## What is expected
Return, from the data that follows, each line that holds the word "with".

## Data for processing
= = = =
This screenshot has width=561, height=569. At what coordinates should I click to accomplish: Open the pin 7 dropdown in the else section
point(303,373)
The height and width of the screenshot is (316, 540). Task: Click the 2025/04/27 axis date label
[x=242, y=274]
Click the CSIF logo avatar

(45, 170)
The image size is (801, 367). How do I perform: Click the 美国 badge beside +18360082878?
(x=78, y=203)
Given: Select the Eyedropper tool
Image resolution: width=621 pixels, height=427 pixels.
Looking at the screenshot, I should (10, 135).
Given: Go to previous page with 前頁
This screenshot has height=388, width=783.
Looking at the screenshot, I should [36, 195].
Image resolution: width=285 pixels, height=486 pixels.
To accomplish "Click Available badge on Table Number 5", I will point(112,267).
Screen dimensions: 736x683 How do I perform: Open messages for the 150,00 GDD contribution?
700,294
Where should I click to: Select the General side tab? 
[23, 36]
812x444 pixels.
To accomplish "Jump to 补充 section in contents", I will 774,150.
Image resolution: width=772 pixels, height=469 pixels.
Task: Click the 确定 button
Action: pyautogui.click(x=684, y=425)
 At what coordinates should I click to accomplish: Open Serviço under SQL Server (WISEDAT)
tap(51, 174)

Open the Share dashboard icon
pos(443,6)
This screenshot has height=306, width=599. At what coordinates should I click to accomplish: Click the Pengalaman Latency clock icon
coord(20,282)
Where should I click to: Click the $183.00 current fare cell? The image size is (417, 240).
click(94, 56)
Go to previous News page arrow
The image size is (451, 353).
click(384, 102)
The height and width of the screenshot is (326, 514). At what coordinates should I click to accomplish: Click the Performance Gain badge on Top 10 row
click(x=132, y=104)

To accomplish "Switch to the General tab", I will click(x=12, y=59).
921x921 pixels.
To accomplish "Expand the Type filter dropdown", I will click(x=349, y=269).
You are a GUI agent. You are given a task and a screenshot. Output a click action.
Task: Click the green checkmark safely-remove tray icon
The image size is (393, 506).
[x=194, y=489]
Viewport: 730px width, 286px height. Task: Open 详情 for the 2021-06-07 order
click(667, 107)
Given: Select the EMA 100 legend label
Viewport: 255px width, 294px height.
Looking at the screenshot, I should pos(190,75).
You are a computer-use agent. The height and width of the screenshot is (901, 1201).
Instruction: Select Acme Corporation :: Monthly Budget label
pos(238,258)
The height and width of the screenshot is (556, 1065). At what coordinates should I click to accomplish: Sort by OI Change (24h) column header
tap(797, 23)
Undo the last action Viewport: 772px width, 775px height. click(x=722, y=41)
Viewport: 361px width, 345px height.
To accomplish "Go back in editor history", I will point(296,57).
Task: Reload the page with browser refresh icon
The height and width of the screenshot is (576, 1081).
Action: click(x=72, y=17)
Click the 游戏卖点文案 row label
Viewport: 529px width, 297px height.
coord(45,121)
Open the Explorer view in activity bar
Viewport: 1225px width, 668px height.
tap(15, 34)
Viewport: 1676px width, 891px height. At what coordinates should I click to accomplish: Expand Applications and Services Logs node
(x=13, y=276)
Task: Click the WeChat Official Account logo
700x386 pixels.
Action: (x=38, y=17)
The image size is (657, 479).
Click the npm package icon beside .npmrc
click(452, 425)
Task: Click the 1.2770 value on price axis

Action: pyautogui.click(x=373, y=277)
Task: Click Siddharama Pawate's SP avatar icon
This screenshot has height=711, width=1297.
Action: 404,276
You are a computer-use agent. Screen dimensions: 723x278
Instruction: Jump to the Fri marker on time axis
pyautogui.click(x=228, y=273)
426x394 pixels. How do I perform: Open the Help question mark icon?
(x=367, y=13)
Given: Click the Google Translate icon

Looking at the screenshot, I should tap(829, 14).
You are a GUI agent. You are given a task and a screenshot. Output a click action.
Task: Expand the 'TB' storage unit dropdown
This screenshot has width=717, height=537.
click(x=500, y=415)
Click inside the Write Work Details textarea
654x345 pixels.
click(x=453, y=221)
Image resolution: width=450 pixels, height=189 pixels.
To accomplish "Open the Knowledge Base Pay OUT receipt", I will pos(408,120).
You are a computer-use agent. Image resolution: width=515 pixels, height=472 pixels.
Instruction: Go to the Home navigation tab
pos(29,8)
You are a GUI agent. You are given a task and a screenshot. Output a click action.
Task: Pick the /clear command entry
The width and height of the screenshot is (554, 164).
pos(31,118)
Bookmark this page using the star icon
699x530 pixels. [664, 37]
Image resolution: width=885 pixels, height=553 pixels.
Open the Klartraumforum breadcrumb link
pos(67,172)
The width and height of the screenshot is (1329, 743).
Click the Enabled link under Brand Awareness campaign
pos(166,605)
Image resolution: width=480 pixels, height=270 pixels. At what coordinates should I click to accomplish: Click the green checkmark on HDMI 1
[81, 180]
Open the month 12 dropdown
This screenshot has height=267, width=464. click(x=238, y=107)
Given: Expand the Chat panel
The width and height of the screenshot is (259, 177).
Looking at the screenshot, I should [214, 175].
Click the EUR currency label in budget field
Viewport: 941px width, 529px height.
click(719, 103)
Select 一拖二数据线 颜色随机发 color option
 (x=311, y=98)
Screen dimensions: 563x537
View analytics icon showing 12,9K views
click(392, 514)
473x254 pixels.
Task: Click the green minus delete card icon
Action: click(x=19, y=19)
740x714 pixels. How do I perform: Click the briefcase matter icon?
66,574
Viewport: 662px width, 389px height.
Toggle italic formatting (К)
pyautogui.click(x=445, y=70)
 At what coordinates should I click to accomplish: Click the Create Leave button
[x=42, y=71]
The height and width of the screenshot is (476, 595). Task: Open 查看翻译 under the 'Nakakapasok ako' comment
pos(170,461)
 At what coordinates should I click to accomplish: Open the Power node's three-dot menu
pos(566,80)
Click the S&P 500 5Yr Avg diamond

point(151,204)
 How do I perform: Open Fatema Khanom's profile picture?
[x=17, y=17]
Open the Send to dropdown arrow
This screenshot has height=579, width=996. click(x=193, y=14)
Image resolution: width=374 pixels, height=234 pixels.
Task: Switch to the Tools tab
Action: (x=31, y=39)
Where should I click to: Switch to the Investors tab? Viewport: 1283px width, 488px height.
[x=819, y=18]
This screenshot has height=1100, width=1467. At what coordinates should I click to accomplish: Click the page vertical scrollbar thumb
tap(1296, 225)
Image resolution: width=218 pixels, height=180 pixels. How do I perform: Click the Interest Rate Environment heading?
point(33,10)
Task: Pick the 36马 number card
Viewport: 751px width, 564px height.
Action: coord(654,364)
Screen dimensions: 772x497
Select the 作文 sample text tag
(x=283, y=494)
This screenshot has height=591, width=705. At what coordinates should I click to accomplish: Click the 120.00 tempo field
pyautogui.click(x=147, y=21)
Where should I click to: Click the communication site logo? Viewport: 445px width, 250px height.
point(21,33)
= = = =
## Solution for this task
Given: Go to previous page with 前頁
Task: Reload the page with browser refresh icon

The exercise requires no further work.